Facebook’s new ‘Friends’ ads unleashed on Canadians in Toronto and Vancouver

At 11 years old, we’re watching Facebook do something that’s familiar: changing. But this time it’s not your profile and privacy settings that are being updated.
For about a week now, the company’s new ‘Friends’ ads have been playing and posted in and around Toronto and Vancouver.
As the Toronto Star points out, these ads might be evidence the company understands its user base is growing up. After all, the world’s largest social network hasn’t been a secret among college kids for a long time.
The televised ads feature people across all age groups at weddings, on road trips, and having kids. Major life events and the things we do everyday with friends take centre stage in the new series of advertisements.
And then there’s the way Facebook shares the ads on their regional page. One of the ads posted on the 28th asks viewers to share with a ‘childhood friend they haven’t seen in years’. Another ad shows two older men laughing on a bench, and says ‘Friends get better with age’.
Although a few of the ads are the same as the ones we see over here, a similar campaign in the UK features some ads that aren’t on Facebook’s Canadian page, but send the same message.
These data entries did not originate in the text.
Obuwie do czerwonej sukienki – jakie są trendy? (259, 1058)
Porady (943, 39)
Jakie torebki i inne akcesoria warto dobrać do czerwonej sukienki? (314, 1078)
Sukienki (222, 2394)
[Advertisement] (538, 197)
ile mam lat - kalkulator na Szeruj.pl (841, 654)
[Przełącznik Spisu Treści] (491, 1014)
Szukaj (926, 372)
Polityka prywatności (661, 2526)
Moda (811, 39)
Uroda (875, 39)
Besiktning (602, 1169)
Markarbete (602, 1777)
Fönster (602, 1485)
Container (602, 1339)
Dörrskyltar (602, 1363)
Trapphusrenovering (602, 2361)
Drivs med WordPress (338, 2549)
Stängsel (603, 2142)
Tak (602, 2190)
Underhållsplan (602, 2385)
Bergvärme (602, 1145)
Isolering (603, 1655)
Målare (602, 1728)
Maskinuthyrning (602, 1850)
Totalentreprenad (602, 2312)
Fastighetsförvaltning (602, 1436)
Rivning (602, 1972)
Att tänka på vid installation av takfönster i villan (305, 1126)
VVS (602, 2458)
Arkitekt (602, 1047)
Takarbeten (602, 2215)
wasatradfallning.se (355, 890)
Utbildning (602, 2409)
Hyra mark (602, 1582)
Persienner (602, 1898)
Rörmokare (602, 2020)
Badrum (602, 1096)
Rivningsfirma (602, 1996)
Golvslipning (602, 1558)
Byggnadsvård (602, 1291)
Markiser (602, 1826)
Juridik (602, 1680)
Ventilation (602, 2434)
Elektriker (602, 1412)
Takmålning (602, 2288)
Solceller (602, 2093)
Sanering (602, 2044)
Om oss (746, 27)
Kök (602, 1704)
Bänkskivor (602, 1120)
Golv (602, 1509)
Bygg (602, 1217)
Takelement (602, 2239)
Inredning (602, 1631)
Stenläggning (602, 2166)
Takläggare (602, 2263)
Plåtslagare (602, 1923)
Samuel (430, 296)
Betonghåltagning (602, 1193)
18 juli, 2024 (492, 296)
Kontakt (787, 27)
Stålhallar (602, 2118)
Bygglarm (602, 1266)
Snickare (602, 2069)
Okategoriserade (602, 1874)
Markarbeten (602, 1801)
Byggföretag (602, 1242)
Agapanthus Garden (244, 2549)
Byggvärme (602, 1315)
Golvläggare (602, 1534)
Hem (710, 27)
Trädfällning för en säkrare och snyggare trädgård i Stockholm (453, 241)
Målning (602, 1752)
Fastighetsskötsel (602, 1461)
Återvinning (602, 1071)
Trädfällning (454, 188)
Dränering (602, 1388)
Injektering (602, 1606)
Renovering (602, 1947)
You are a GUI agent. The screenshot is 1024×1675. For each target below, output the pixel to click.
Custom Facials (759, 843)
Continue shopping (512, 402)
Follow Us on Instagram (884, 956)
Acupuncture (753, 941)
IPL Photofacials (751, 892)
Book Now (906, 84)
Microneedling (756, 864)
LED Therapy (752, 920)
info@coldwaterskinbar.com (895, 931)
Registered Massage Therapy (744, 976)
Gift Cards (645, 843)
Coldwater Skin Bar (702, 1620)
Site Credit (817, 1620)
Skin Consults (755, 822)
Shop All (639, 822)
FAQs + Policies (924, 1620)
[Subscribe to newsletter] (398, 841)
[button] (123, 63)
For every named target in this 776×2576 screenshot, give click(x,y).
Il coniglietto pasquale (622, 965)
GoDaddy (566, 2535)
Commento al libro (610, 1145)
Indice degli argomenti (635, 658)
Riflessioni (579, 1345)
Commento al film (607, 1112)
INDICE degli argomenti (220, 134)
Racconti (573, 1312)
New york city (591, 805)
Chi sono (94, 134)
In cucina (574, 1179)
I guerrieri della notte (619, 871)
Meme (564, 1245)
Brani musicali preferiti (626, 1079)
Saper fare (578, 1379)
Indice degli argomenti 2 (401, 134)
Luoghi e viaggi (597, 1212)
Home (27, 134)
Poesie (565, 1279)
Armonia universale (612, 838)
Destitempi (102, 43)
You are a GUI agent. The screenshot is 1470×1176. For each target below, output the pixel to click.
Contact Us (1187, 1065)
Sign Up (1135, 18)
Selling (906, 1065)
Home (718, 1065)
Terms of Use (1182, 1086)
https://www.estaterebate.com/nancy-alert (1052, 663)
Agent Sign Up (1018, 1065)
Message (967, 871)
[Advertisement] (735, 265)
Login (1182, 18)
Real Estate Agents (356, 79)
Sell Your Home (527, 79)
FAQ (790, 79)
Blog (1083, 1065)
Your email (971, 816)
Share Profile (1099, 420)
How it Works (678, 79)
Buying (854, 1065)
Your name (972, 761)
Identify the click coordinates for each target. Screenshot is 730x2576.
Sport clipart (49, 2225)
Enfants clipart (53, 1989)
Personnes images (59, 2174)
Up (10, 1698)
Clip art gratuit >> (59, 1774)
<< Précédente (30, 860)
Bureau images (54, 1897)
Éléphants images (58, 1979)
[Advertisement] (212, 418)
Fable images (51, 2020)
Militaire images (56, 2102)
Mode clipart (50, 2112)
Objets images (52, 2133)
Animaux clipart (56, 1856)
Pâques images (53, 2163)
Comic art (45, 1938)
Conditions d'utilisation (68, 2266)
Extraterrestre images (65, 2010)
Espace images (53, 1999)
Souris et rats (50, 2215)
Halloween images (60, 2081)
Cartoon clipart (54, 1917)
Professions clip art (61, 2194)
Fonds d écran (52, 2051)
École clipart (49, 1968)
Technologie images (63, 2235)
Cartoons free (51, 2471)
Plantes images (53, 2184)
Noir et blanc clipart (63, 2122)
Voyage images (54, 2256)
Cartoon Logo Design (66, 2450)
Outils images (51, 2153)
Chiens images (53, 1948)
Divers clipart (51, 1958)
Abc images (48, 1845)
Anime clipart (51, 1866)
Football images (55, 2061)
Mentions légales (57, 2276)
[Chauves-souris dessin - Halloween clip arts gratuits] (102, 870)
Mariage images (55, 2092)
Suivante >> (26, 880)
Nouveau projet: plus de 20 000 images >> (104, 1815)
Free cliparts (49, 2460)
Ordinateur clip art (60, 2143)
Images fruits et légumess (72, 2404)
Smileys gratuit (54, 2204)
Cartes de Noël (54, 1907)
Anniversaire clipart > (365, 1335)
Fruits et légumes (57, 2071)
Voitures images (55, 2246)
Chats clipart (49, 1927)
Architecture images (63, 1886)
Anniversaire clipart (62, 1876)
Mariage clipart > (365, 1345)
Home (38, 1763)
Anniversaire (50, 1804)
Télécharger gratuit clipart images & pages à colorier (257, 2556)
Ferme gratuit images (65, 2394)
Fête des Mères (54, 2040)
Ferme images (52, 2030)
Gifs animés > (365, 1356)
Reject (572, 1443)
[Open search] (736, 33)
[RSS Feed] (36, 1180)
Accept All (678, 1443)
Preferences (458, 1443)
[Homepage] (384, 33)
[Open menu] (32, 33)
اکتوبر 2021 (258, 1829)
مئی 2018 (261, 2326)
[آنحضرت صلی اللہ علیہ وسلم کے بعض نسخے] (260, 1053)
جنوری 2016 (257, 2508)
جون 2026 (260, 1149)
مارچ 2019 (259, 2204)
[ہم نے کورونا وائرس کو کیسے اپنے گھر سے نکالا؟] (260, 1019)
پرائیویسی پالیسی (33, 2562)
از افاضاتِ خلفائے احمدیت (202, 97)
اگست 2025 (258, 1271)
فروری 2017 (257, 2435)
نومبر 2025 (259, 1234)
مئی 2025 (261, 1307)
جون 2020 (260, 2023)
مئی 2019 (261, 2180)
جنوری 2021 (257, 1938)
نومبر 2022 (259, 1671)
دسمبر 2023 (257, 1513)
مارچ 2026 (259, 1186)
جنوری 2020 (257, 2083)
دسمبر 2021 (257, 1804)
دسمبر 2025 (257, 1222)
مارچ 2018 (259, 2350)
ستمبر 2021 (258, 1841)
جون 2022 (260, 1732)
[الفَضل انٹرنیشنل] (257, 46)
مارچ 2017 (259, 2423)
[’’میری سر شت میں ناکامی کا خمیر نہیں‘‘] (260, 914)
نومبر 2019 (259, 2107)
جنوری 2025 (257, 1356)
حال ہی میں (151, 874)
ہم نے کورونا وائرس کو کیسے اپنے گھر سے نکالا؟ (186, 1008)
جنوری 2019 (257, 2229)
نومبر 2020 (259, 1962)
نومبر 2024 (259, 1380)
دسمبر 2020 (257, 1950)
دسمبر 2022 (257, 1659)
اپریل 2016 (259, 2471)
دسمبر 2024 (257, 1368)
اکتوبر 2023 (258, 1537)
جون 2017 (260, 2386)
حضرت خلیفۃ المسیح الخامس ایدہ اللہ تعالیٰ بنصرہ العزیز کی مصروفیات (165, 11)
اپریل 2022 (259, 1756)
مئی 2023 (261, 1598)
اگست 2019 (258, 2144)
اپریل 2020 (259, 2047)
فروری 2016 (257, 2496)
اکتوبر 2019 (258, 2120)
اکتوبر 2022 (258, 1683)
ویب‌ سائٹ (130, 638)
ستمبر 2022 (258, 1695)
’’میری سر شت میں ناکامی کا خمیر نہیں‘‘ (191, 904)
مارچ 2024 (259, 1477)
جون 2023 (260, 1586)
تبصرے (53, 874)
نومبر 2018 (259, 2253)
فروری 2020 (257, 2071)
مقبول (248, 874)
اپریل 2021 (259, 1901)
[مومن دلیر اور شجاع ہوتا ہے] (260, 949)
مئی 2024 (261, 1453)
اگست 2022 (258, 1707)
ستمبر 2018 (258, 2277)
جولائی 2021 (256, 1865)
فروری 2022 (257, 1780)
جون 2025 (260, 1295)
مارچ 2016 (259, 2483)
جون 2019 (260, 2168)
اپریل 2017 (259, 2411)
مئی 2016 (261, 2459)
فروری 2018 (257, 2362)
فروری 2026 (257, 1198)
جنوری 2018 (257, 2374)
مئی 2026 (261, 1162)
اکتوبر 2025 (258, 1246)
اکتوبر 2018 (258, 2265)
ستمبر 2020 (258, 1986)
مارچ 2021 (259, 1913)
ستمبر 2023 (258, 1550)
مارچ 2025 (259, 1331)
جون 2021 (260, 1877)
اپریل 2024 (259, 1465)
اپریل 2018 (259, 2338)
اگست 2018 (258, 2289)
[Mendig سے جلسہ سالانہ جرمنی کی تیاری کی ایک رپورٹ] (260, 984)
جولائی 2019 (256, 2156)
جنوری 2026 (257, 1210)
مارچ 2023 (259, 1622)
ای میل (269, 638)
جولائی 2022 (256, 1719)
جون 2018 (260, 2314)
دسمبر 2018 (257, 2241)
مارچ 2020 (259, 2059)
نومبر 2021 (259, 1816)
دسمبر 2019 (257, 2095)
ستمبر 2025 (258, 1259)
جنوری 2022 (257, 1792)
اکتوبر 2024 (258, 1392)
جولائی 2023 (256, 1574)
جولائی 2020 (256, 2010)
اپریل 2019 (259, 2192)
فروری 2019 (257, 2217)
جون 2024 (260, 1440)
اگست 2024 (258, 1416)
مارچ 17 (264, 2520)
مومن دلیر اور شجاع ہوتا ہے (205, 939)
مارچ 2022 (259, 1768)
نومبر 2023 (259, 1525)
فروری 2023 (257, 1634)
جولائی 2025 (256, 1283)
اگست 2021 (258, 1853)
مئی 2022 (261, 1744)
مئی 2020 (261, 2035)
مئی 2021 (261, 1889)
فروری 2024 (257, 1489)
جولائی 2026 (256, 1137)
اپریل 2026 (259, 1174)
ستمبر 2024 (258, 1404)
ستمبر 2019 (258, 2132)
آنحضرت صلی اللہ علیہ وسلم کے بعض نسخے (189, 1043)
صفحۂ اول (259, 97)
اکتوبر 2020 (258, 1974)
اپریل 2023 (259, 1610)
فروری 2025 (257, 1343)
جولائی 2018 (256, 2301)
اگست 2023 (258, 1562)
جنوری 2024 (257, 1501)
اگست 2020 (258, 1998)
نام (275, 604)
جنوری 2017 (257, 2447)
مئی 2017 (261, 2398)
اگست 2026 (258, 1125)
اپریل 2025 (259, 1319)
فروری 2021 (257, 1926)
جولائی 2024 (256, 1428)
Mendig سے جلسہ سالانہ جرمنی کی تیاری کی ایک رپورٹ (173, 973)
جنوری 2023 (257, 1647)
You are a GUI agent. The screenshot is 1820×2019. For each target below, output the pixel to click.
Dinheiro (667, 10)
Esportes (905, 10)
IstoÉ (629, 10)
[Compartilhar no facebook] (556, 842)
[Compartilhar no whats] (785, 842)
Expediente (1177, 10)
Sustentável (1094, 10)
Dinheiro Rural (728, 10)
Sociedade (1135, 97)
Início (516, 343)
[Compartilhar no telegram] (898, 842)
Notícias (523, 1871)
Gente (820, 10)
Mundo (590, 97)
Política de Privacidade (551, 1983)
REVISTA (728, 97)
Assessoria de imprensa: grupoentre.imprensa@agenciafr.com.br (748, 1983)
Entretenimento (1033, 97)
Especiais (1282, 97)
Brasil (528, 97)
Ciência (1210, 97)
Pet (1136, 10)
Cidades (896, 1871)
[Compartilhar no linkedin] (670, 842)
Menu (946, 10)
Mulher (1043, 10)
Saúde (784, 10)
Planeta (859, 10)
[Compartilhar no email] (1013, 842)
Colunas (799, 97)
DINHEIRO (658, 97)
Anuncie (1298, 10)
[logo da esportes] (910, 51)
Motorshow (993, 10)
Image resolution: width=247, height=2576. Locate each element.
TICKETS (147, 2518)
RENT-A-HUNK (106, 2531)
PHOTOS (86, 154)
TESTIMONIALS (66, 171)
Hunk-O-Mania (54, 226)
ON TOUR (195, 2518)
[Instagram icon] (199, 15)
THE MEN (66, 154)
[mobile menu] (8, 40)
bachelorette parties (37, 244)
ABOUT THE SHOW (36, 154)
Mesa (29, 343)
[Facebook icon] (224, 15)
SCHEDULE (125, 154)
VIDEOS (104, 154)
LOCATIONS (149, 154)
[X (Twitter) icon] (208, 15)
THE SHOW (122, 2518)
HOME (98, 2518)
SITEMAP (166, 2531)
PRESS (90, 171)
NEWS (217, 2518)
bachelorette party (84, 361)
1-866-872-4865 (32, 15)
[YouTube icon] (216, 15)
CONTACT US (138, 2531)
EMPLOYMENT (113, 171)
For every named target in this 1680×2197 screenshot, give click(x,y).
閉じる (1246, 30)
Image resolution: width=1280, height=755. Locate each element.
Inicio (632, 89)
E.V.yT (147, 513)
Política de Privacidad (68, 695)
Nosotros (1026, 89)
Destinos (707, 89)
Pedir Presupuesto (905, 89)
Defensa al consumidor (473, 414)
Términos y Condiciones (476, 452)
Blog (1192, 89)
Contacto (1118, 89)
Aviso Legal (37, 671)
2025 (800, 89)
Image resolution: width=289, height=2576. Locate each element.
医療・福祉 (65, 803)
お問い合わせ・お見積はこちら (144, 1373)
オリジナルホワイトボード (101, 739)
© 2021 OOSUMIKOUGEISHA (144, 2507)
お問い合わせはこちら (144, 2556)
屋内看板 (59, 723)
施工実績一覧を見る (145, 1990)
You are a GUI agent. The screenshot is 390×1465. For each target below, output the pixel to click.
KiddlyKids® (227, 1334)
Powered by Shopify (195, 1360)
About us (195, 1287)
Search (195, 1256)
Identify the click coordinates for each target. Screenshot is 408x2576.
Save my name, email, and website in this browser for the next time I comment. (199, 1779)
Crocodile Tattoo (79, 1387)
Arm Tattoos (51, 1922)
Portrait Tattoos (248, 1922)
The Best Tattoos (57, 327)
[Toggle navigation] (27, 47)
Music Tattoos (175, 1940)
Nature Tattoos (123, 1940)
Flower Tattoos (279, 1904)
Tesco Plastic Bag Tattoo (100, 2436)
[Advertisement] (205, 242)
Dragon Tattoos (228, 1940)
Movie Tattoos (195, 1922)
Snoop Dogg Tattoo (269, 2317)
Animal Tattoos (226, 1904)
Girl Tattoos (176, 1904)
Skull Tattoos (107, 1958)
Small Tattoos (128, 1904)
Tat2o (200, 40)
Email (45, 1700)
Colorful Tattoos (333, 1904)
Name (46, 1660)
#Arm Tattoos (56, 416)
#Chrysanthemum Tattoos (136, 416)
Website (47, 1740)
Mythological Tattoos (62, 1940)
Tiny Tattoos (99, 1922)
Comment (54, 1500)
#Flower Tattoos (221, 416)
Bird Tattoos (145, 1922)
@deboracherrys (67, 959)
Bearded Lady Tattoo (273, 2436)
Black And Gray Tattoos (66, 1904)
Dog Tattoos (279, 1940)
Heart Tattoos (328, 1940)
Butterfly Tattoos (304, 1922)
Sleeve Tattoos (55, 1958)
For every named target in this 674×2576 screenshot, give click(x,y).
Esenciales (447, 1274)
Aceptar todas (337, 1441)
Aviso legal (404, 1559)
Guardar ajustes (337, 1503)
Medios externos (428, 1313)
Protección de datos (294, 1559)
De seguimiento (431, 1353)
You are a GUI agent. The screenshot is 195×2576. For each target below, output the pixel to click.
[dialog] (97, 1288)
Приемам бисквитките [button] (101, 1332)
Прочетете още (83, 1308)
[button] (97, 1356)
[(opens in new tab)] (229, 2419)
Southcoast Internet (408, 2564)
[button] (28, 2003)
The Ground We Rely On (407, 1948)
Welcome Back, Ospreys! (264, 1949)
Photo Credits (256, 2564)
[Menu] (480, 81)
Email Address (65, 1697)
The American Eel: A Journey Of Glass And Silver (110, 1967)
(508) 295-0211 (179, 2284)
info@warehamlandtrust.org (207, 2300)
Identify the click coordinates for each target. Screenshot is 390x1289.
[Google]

An ad posted in March says ‘things will get out of hand when the Party Friends show up’ and features two older women doing the twist around a jukebox.
So while they might be cute and make you think back on years past, whether or not the campaigns make sense is up for debate. Facebook is huge here; with estimates that half of the country uses Facebook and about a quarter of Canadians use the app on their phones.
This year, estimates are that 18.5 million Canadians are on Facebook. And that number is expected to grow steadily over the next few years.
On the other hand, there’s no sale being advertised, no ask to ‘buy now’ or become more involved in Facebook. The ads feel familiar enough: a narrator saying things that sound convincing over music we recognize, but then what’s the point?
This is vastly different from other Facebook advertisements out in Canada and Australia for the company’s non-profit initiative to get Internet access to parts of the world that aren’t connected (Internet.org). Ads for this campaign are about how being connected helps improve our world.
At face value the ‘Friends’ ads seem to be created solely for warm and fuzzy feelings. And by including older men and women, the ads suggest Facebook wants to appeal to a part of its network that’s growing daily.
One reason behind the advertisements could be to remind people of what Facebook is all about – connecting with friends.
But if Canadians are such avid users of the platform, are ads celebrating friendship really necessary?
At the very least the comments and articles about the ads (like this one) show that the campaign is starting some conversation.